(01-07-2014 05:00 PM)stever20 Wrote: Think back to 1997.
http://en.wikipedia.org/wiki/1997_NCAA_D...all_season
Only 7 non-AQ teams went to bowl games that year. Big West Utah St played CUSA Cincy- and then 5 others- with no team they played better than 7-4.
CUSA 2/7 teams went bowling
Big West 1/6
MAC 1/12
WAC 3/16
MAC had 4 3 loss teams sitting home from any bowl games.
This is completely unrelated to the BCS. The reason more non-AQ teams go bowling is because so many new bowls were created---mostly by ESPN Regional in an effort to create cheap programming that generated solid ratings. These are low paying smaller bowls which were more or less made for TV events. For all the abuse the G5 heap upon ESPN, the fact is, ESPN is the one providing bowls for deserving G5 teams---not the BCS.
The BCS, along with its predecessor, the Bowl Coalition, literally destroyed the non-AQ conferences by banding togther and excluding them from the biggest games in the nation. Largely due to the efforts of Tulane president Scott Cowen and a coalition of university presidents he founded, the BCS was reformed to create access for the G5 schools. A game was added and clearly defined criteria were established to determine when a G5 schools was "worthy" of automatic qualification to a BCS bowl--thus, the process of BCS busting" was born.
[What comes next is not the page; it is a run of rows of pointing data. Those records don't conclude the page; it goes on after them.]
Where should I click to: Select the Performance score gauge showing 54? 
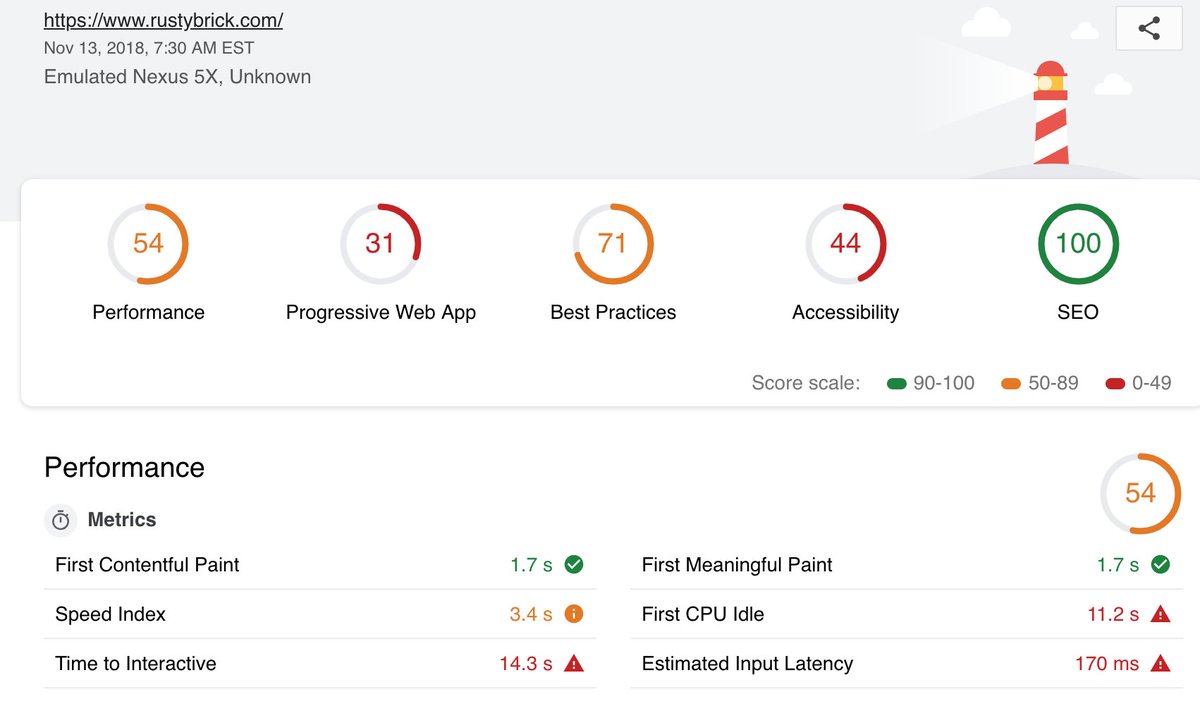(148, 243)
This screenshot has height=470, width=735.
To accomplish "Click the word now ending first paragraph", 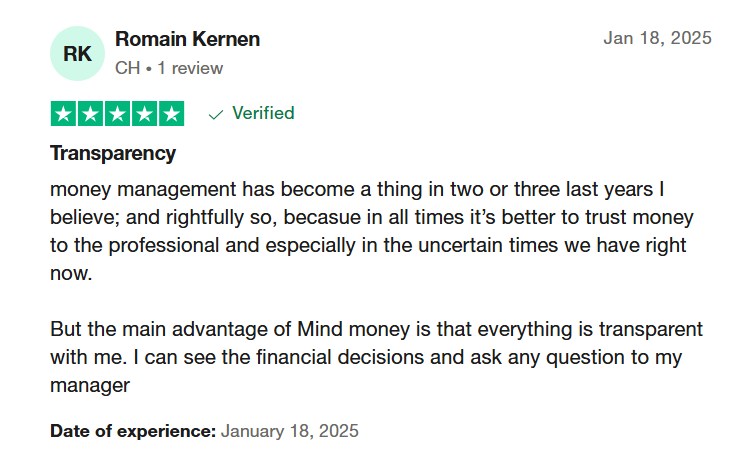I will 71,274.
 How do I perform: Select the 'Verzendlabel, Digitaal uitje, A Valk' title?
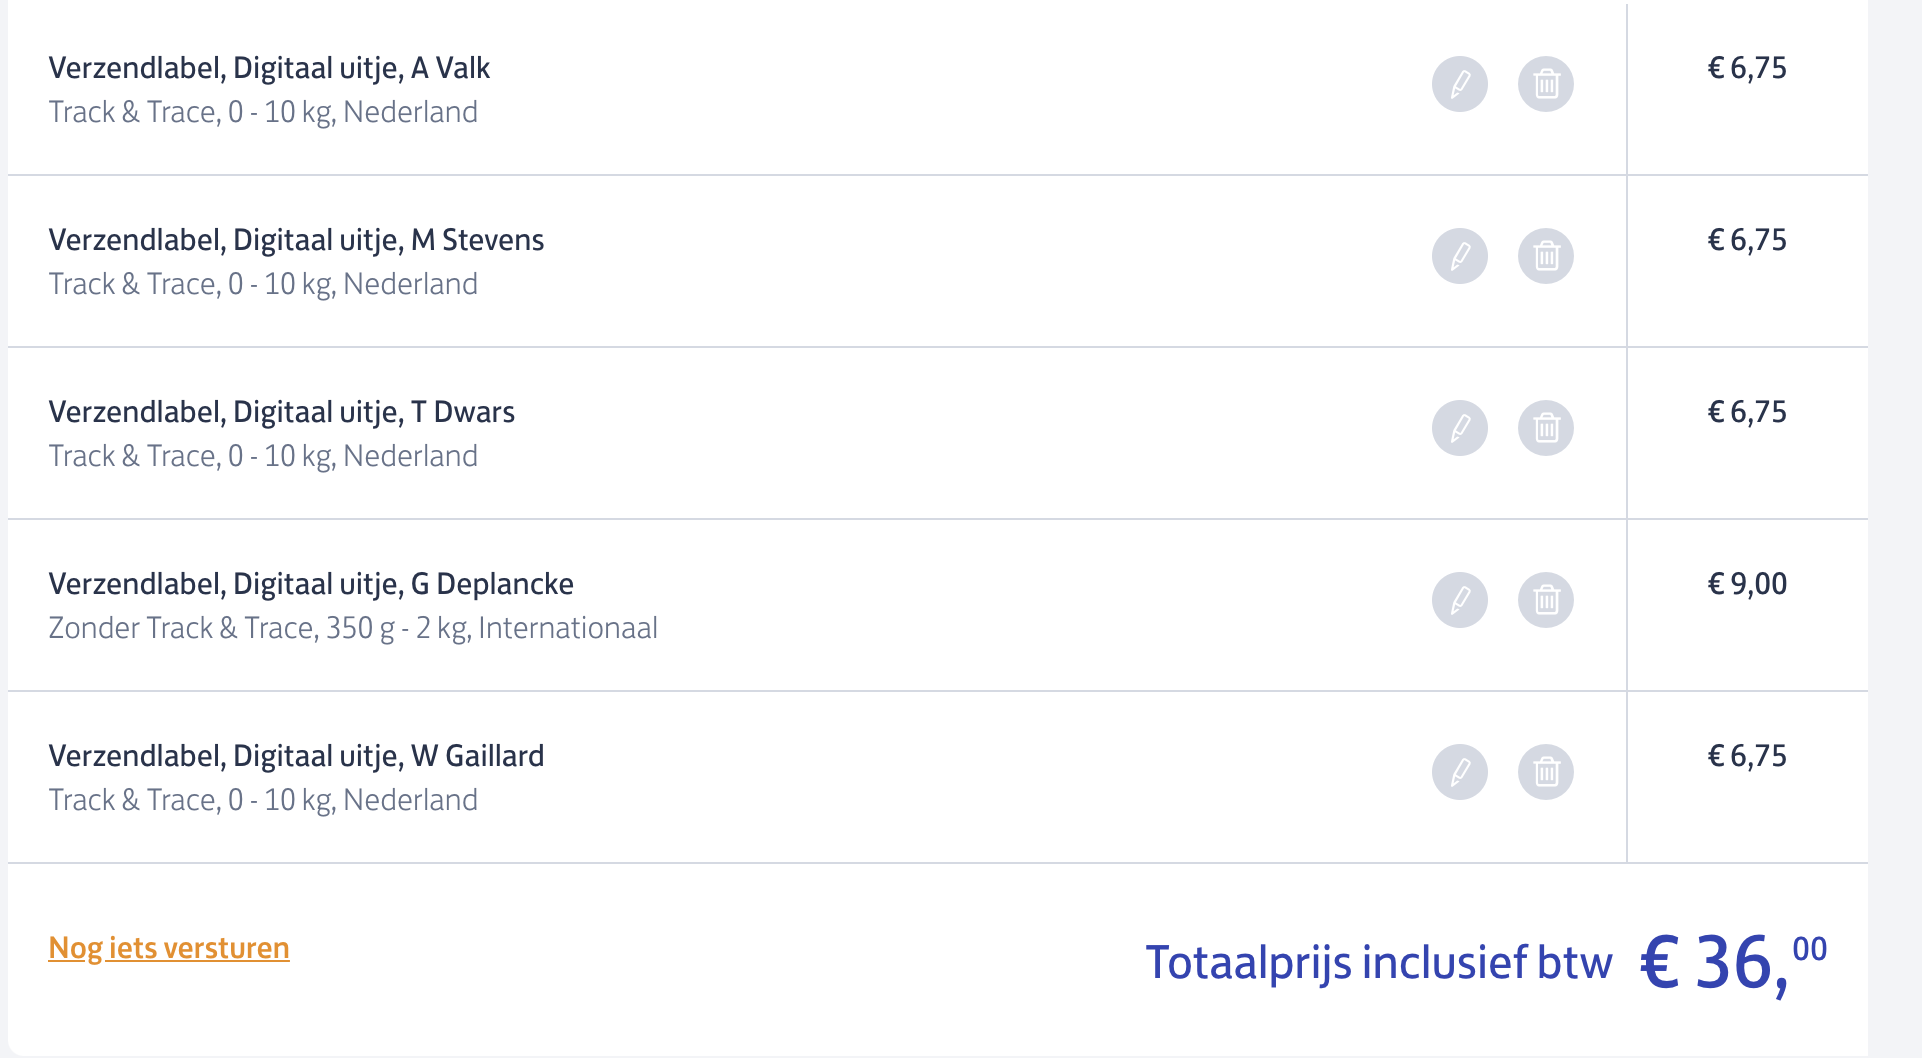point(269,68)
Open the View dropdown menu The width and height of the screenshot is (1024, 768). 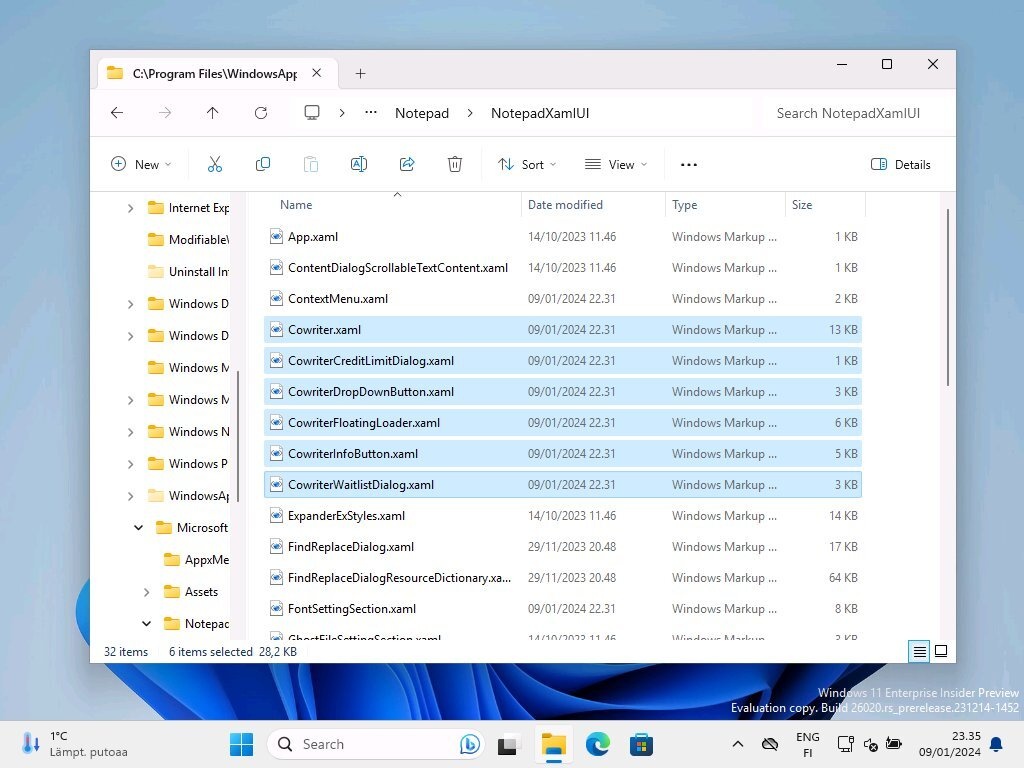pos(615,164)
In its final form, the BCS was certainly an improvement over the original bowl coalition as well as the first generation BCS. In its final form, at least the BCS gave the G5 something to shoot for.
I still find it surprising, that with a booty of over 85 million dollars from the CFP playoff to split amongst themselves---the G5 failed to work together to create a series of 3 bowls for their respective champions. By setting aside 10 million from the fund each year, the G5 could have created 3 bowls for the 4 G5 champs not heading to the G5 BCS slot.
Bowl #1= G5 champ #2 vs whatever selection you can get for 2.5 million.
Bowl #2= G5 champ #3 vs whatever selection you can get for a 2.5 million dollar payout
Bowl #3= G5 champ #4 vs G5 champ #5.
All 4 G5 participants receive 1 million each. The bowls would be owned jointly by the G5 and any net profit would be split evenly among the group. That's way better than creating bottom tier bowls in the Bahamas. Oh well, another opportunity missed.
As far as the BCS being better for the G5 than the CFP---I think the CFP is marginally better for the G5. In the CFP, a BCS level game is guaranteed to the G5 as opposed to the BCS systems conditional access. Secondly, the BCS required a G5 member to be either #1 or #2 to have a shot at the championship game. In the CFP, a G5 can get a shot by being rated #4. Both are very difficult---but no current G5 schools have made it to #2 in the BCS era---but some have made it to #4 during that period.
The downside of the new system is the selection committee loaded with P5 buddies. That's going to be a HUGE problem for the G5.